Одно дело – компромисс в сфере того, что поддается количественной оценке и другой бухгалтерии, другое дело – моральный, ценностный компромисс, где часто возникает ситуация «или – или». На Западе тоже вполне отдавали себе в этом отчет, поэтому западная политическая культура рекомендует по возможности не привносить ценности в политику и очертить сферу политических торгов преимущественно интересами. Однако всегда ли эти рекомендации применимы? Одно дело – этнически и конфессионально однородные общества, базирующиеся на единой культурной традиции. Таким обществам легче достигать консенсуса по поводу базовых ценностей и не отягощать политику соответствующими спорами. Другое дело, общества полиэтнические и поликонфессиональные, отличающиеся гетерогенностью культурных традиций. Им труднее «не спорить о вкусах» и игнорировать то, что люди считают наиболее важным и животрепещущим. Кроме того, общественная наука еще не пришла к согласию по поводу того, как в принципе отражается и на человеке (его духовном здоровье), и на качестве самого политического процесса систематическая маргинализация ценностной сферы, отодвижение ее в сторону как чего-то архаического, не имеющего прямого отношения к предмету забот современного человека.

Если политический консенсус достигнут в ходе действительно содержательного диалога, затрагивающего мир «высших идей» и ценностей, а не только конъюнктурных групповых интересов, то такой консенсус можно оценить как базу долговременного взаимопонимания участвующих сторон. Если же этот консенсус достигнут ценой сознательного преуменьшения роли и статуса ценностей в жизни современного человека, то не формирует ли подобная практика новый массовый тип – политического циника и прагматика, равнодушного к духовным вопросам? Не являемся ли мы сегодня свидетелями соответствующих симптомов морально-ценностного вырождения политики? И каковы долгосрочные последствия такого вырождения, какие риски с этим связаны? Может быть, эти риски не меньше, чем риск «слишком большой» ценностной ангажированности, нередко дающей нам нетерпимых фанатиков в политике? Как видим, нам предстоит решить ряд нестандартных задач, многие из которых являются новыми для «европоцентричной» политической науки.

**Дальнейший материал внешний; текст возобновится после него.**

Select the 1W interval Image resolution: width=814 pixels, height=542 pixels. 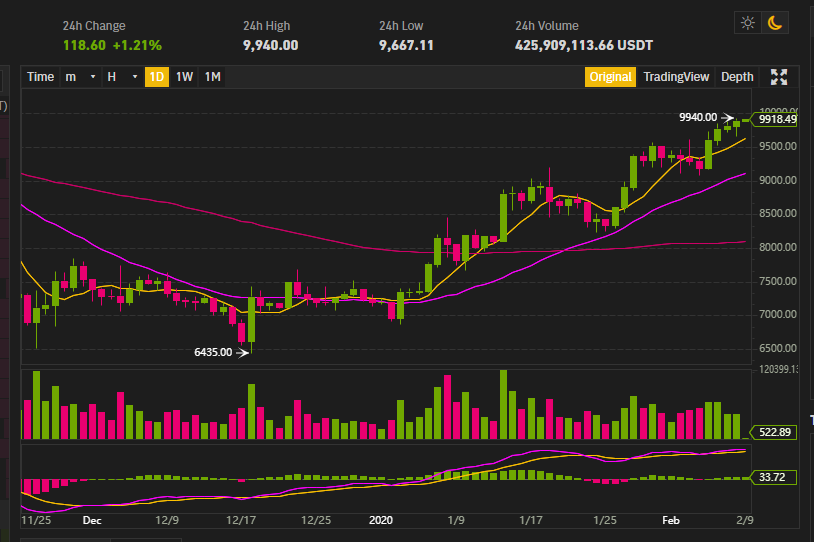click(x=184, y=77)
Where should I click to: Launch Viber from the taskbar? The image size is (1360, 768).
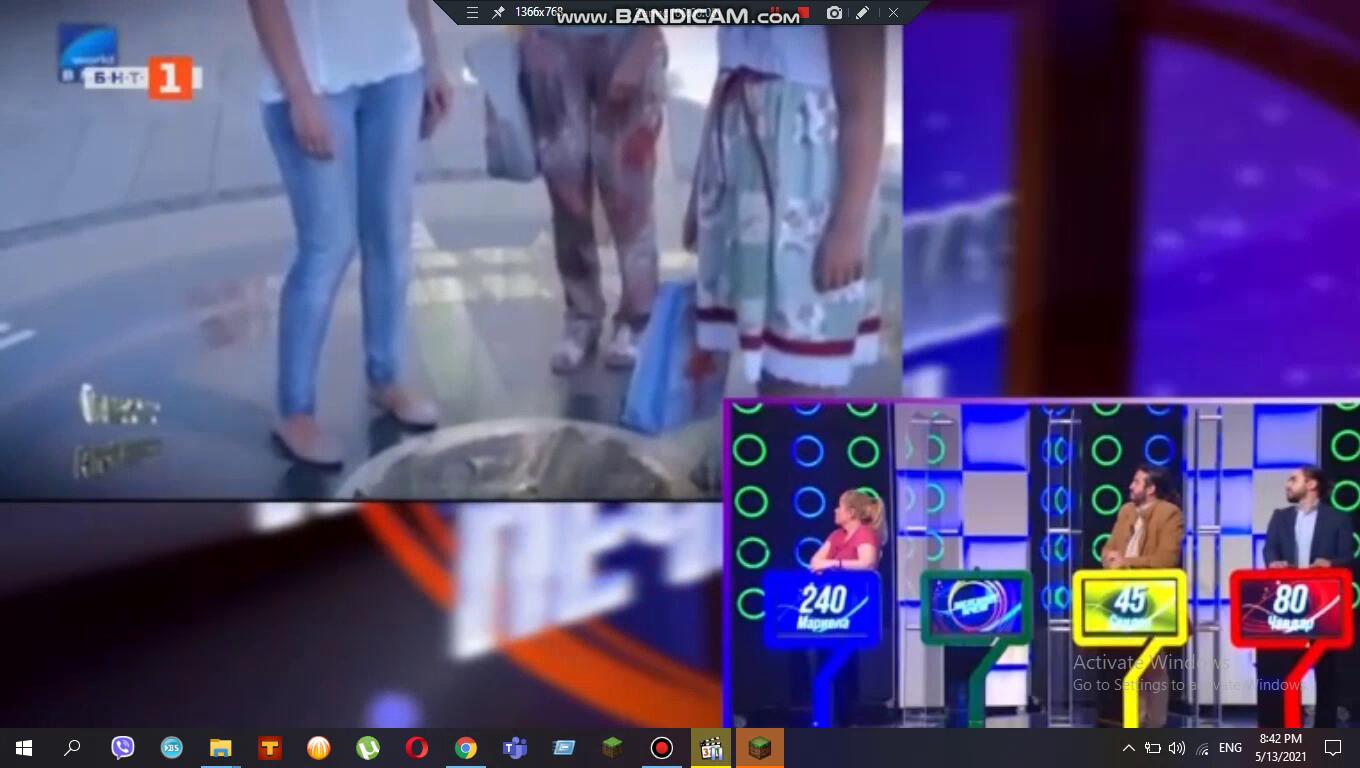(122, 748)
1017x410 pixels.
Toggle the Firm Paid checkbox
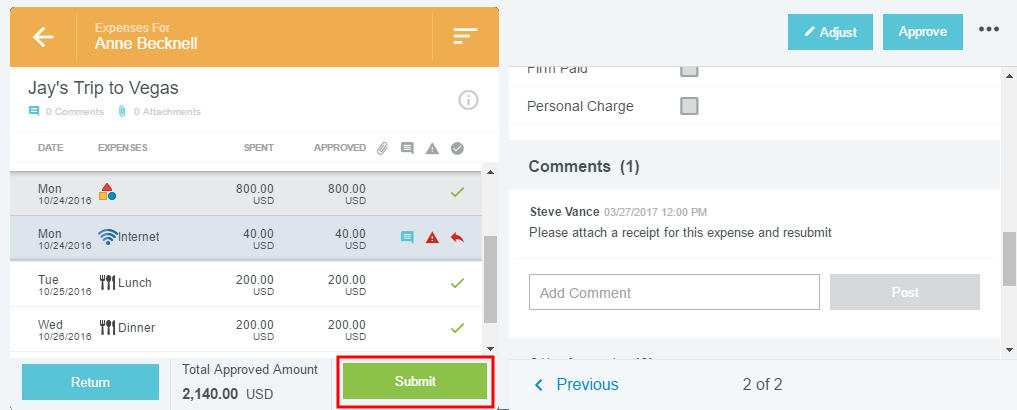tap(689, 70)
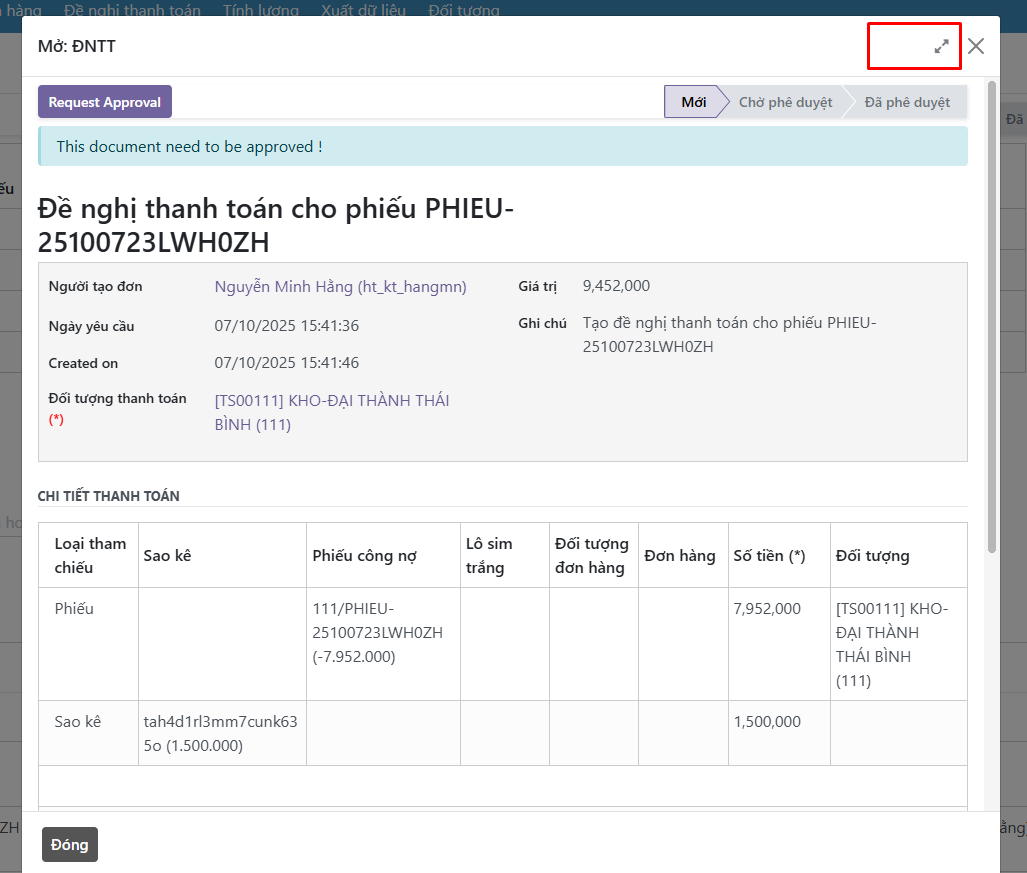Open the Phiếu row in payment details
Screen dimensions: 1027x873
pos(74,609)
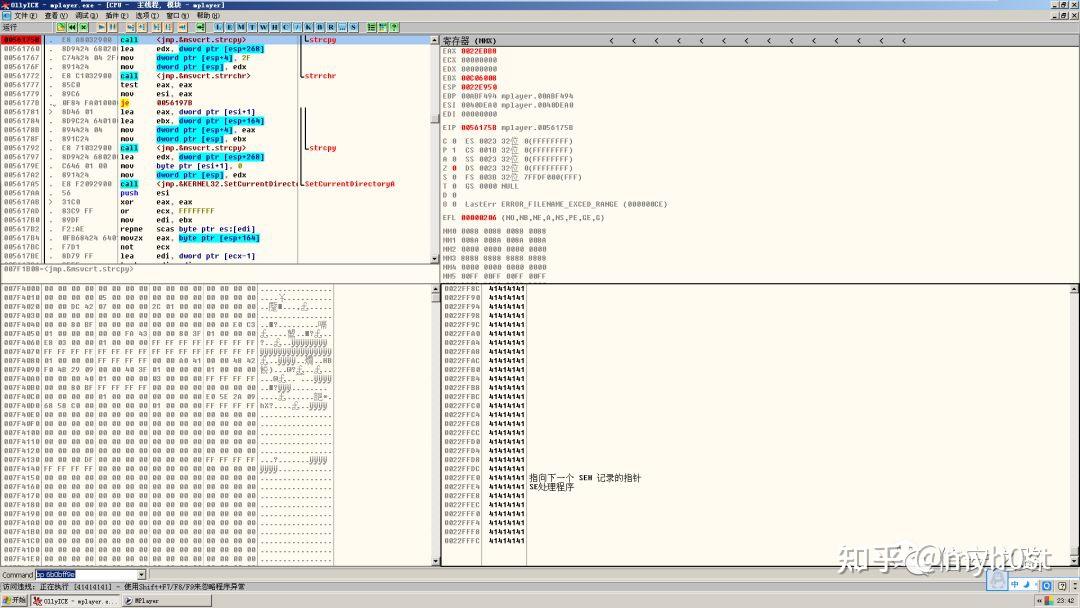Screen dimensions: 1080x608
Task: Click the Command input field
Action: pyautogui.click(x=85, y=575)
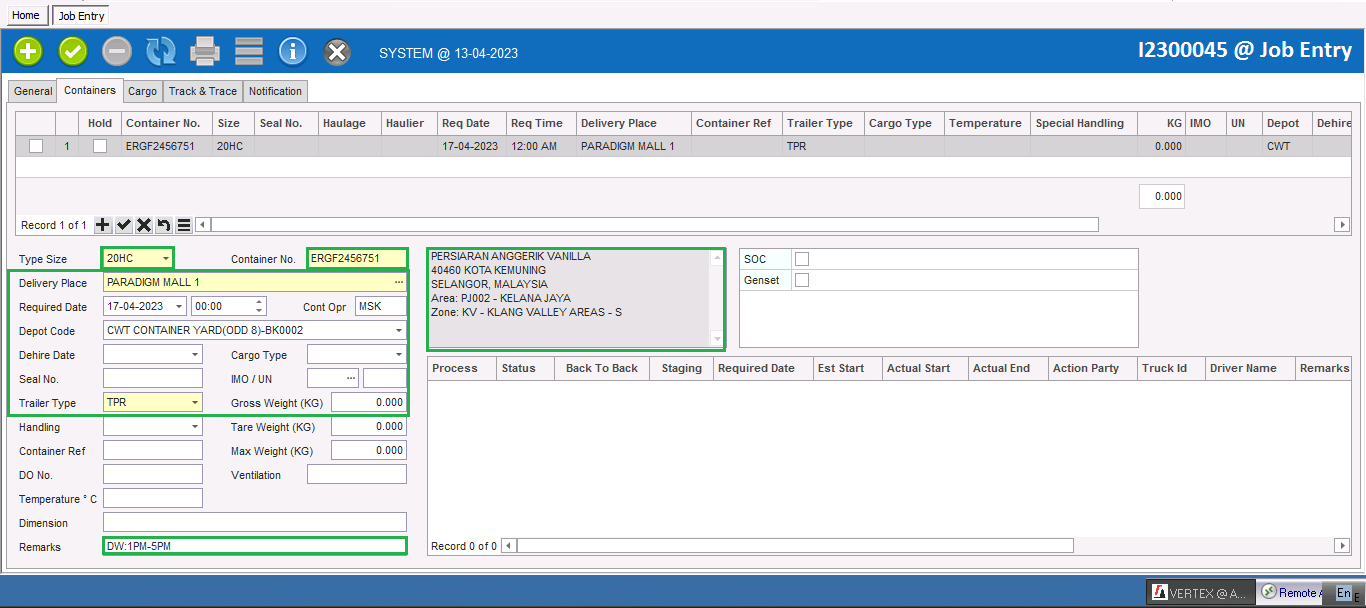The width and height of the screenshot is (1366, 608).
Task: Click the grey X cancel toolbar icon
Action: (338, 52)
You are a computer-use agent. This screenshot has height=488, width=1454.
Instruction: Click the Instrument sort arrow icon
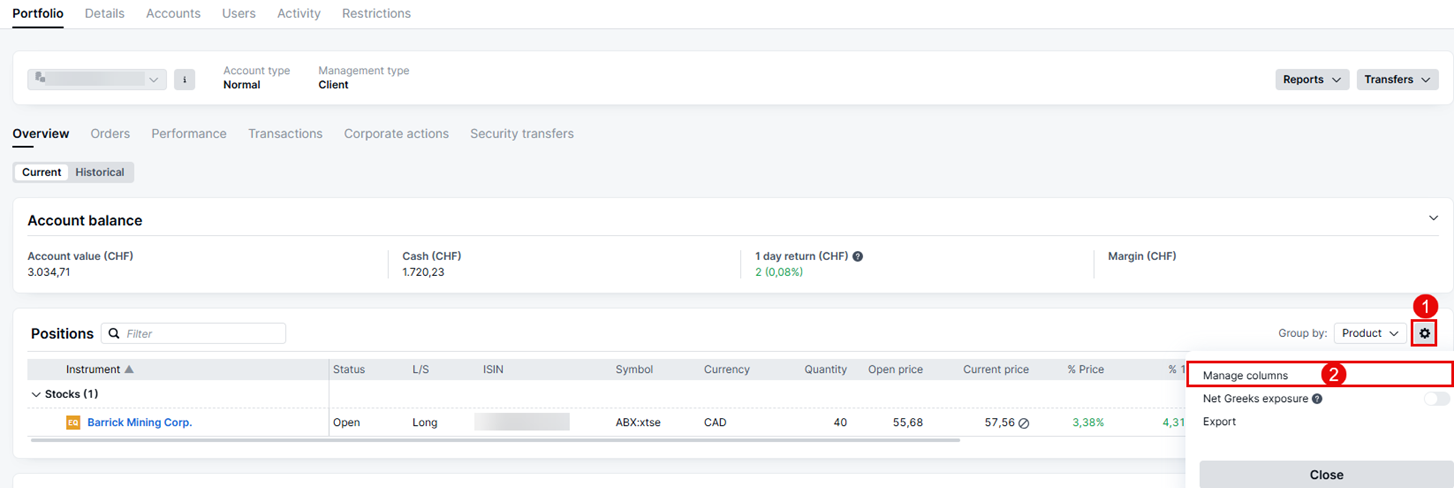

Во-первых, это задача выявления общих культурно-исторических предпосылок политики на Западе и на Востоке. Перефразируя немецкого философа И. Канта, можно сформулировать ее в виде философского вопроса: как возможна политика? И поскольку ответы на этот вопрос будут разными применительно к Западу и к Востоку, то нам придется осуществлять нелегкую процедуру сравнительного политического анализа и выявлять, каким образом коды культур Запада и Востока раскрываются в столь специфической области, как производство и воспроизводство власти.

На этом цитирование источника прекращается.